Problems to solve
- 1) List every Exchange Management Shell command shown in the forum thread about e-mail signatures in Dynamics CRM.
- 2) Write the next part of the forum thread about e-mail signatures in Dynamics CRM, picking up after its final sentence.

Text under study

==============================

Am new to Dynamics CRM (2016 Build 8.2.28.11) and currently trying to customize it according to our requirements. We plan to use it to convert support mails to cases and sales mails to leads and then work on a lead/case basis instead of working with emails.
 
In the past we used Outlook signatures, offering 3 different formats for each signature: Text, RTF and HTML.

Our signatures use embedded images to prevent additional HTML connections when someone reads the mail.

It seems this embedded information is lost and I am forced to use regular links and have the images hosted somewhere, for example on our web server.
 
Is there a better solution than having to do that and somehow keep the embedded image?
 
Is it OK to drop Text and RTF? Most emails these days seem to be HTML. Is anyone still enforcing Text out there?

Or would it make more sense to stay with the Outlook client and get the Outlook CRM Add-on working for email communication? But then two tools would need to be used slowing the support process down.
 
I would appreciate any thoughts on this.

Best regards,
Andreas
  • CU19061021-0 Profile Picture
    CU19061021-0 7 on at
    E-Mail Signatures
    Thank you Ray for your suggestions.
     
    I had some success with it, while making me realize where the limits of this old Dynamics version are.
     
    First I had to fix our Exchange. It was for some reason sending mails from 3rd party apps like Dynamics as text encoded only, while Outlook worked properly so we were not aware of this setting.

    Had to use this command in Exchange Management shell to see it:
    Get-RemoteDomain | fl
     
    It said this for the "*" domain representing any (external) domain, among many other settings:
    ...
    ContentType                          : MimeText
    ...
     
    So I had to run this to force it to send both Text and HTML as expected by most email clients to give the user a choice:
    Set-RemoteDomain -Identity * -ContentType MimeHtmlText
     
    or to send HTML only:
    Set-RemoteDomain -Identity * -ContentType MimeHtml
     
    Before that, all outgoing mails from 3rd party apps were text encoded only.
     
    With the help of your suggestion I was then able to create a few test mails copying the signature first (from Outlook) and then additionally copying the images having the src set to a base64 encoded data chunk of the PNG image.

    I sent the same email from outlook.

    Outlook is then taking the img and converts it into an attachment, which Yahoo then displays correctly.

==============================

Excerpted records

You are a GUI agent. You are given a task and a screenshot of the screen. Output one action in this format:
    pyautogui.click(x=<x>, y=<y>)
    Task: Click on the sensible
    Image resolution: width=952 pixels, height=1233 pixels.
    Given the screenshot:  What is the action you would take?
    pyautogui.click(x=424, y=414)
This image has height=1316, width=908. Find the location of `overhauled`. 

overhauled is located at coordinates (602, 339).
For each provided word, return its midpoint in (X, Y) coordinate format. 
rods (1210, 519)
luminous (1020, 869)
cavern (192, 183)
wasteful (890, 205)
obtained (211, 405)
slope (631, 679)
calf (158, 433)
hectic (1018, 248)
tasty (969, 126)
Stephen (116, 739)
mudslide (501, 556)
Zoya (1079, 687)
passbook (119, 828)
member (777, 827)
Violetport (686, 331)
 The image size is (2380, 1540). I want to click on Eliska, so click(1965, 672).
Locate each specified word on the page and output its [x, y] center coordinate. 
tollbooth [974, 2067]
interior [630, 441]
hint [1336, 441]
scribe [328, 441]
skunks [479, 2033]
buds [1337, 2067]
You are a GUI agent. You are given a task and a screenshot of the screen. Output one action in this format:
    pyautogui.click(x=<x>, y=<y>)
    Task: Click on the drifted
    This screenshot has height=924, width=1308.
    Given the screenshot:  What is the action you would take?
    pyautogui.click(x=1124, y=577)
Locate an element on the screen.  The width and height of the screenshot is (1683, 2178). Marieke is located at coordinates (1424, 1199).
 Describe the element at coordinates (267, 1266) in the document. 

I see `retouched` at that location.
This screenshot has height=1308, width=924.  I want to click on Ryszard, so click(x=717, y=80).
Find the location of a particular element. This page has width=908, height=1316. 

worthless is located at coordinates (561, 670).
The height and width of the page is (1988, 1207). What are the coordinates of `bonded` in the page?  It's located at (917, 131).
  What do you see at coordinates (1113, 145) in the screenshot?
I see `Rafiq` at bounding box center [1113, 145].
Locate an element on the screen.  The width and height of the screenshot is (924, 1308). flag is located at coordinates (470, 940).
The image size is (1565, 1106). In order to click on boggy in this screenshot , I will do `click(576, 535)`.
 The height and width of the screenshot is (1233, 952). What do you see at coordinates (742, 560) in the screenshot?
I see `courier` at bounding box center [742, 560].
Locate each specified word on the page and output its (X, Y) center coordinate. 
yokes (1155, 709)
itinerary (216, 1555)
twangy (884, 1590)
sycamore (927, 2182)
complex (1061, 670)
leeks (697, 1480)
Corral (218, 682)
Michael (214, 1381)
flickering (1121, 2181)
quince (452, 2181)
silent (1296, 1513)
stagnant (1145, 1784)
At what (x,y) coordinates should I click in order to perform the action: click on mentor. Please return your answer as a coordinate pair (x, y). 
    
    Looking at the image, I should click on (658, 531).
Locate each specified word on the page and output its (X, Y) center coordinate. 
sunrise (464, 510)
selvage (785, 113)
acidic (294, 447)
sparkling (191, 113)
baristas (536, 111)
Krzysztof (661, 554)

==============================

Answers for this exercise
- 1)
Get-RemoteDomain | fl
Set-RemoteDomain -Identity * -ContentType MimeHtmlText
Set-RemoteDomain -Identity * -ContentType MimeHtml

- 2)
    If I send it through Dynamics, this conversion does not happen and unfortunately Yahoo does not display the image at all (even though it is in the technically correct HTML). Here is a brief description of how it should be done (just like Outlook already does it): https://stackoverflow.com/questions/9110091/base64-encoded-images-in-email-signatures. If changing the image source to a hosted image this would probably work, which I have seen in other community postings. But this would get intercepted by many security solutions because it is like a tracking cookie and it is possible for the sender to see (if not blocked) who opened the email (if using a unique image URL) and from where it was opened and eventually more information like browser used and so on.

    Another bad thing I noticed was that there is no ability to copy & paste into a Dynamics Mail and resize the image. It always stays at its original size. We insert screenshots or images of dialogs a lot during our work. I don't think it makes any sense to further look into 8.2 unless I could get the Outlook CRM Client working and then use Outlook like before.

    Instead I have now setup a Dynamics 9.2 Azure installation to check out what it can do. Most likely many of these issues have been addressed already in 9.x.

    Thanks again.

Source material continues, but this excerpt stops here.